Extracted data =
++++

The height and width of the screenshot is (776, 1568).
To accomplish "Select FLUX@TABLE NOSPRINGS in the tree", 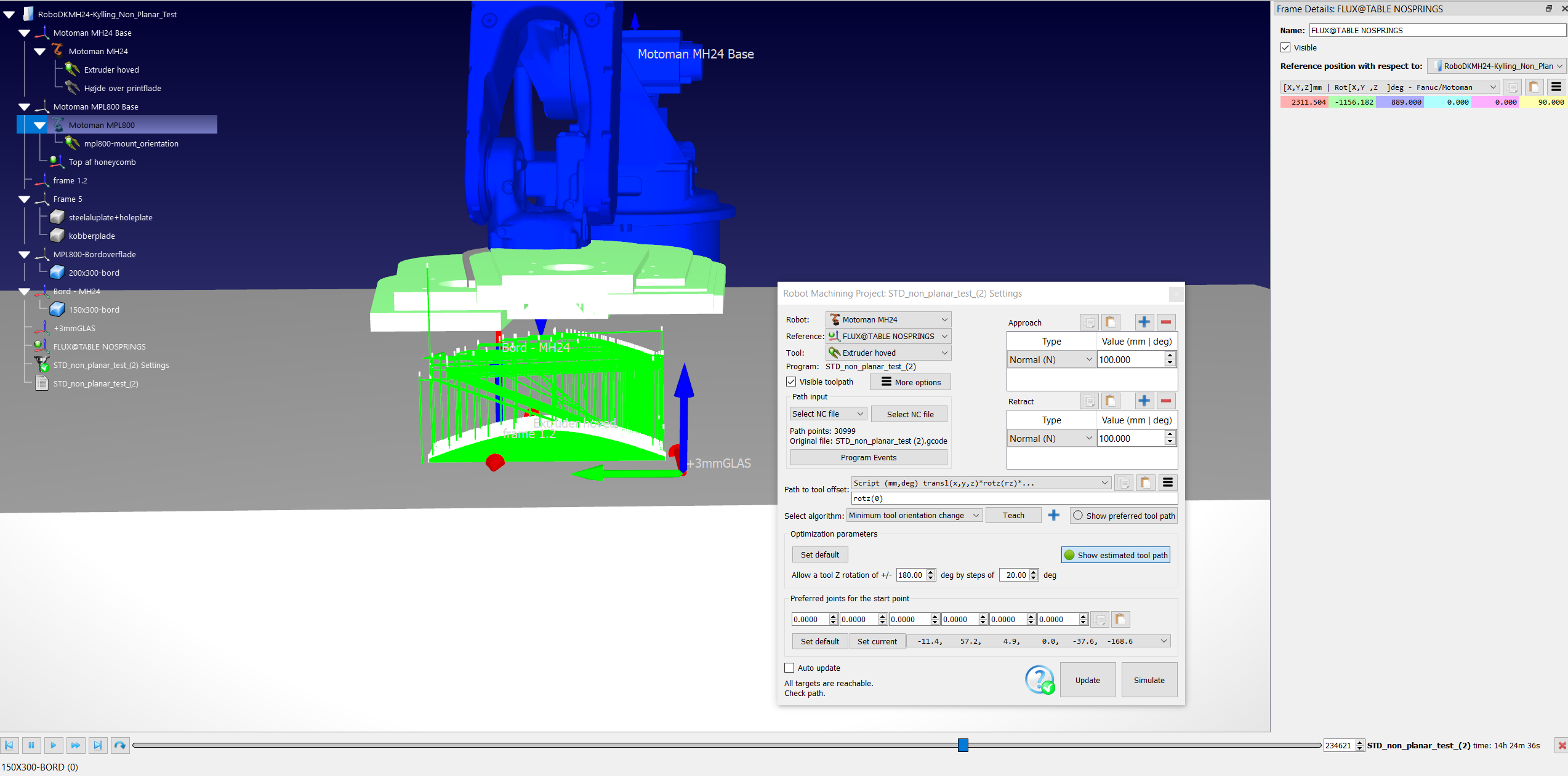I will click(x=99, y=346).
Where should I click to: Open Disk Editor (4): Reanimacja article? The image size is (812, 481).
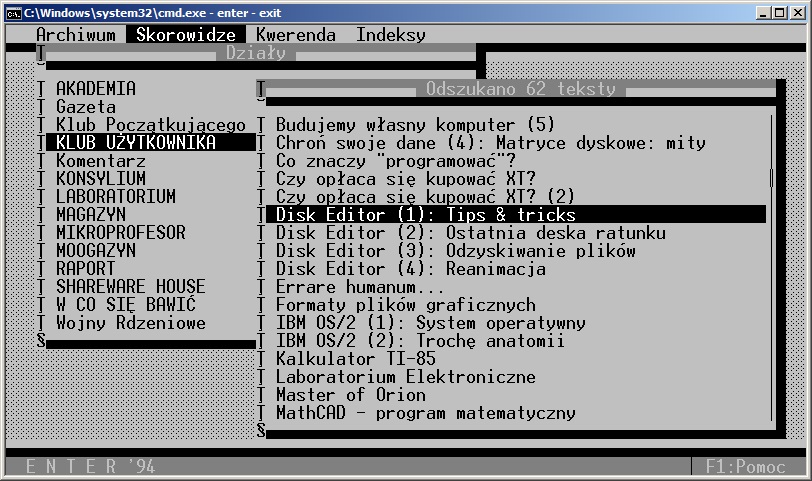(x=410, y=269)
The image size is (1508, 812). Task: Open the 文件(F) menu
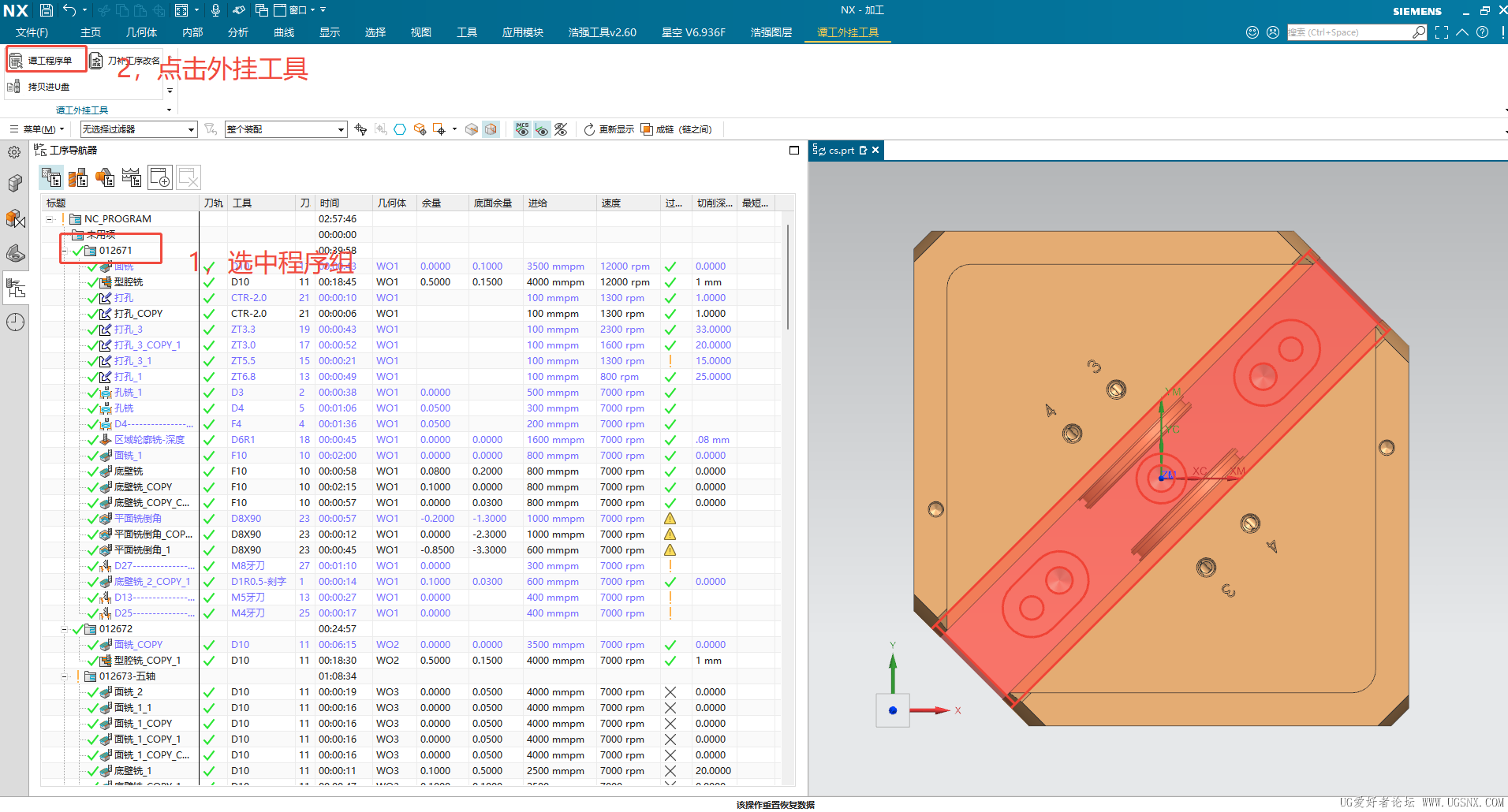click(32, 32)
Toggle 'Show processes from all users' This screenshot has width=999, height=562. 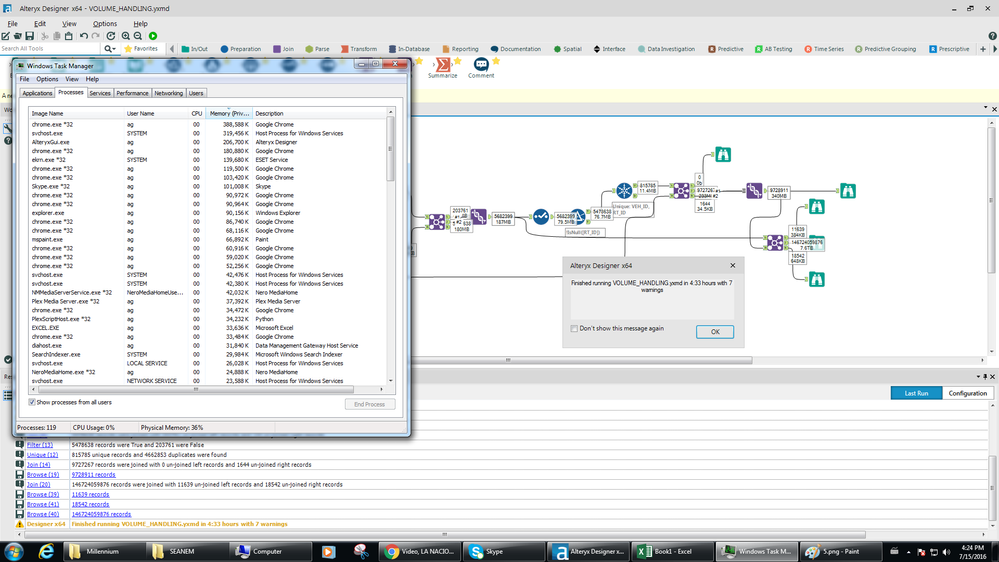tap(33, 402)
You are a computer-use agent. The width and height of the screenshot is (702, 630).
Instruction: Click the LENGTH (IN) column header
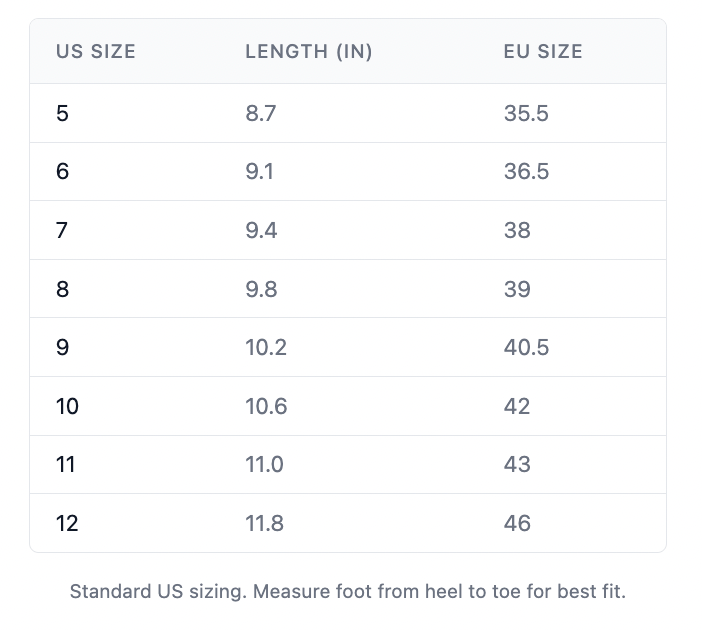coord(308,52)
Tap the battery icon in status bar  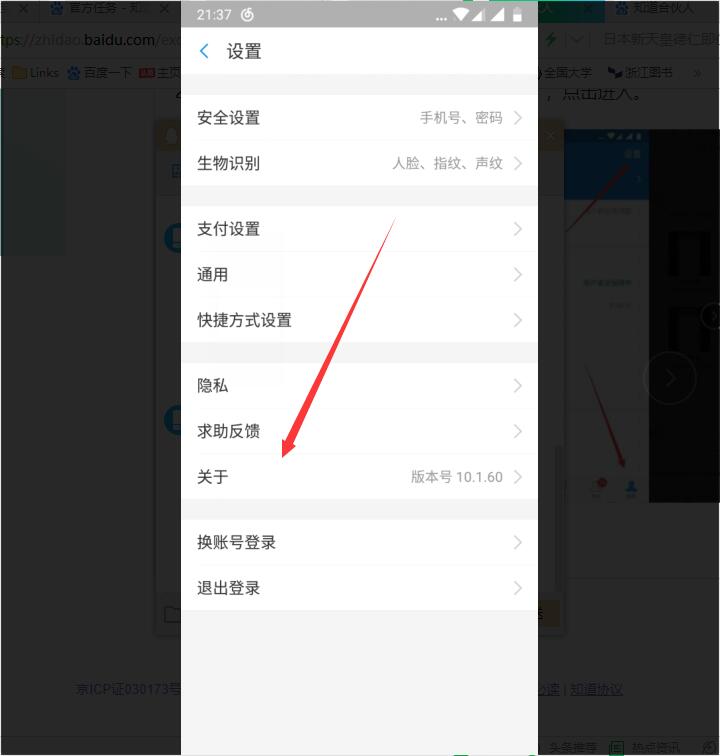pos(517,14)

++++

Problem = Report the number of lines in the records above that contain the string "size", treating uppercase and lowercase letters as distinct. Give only the number.

Response to the task = 2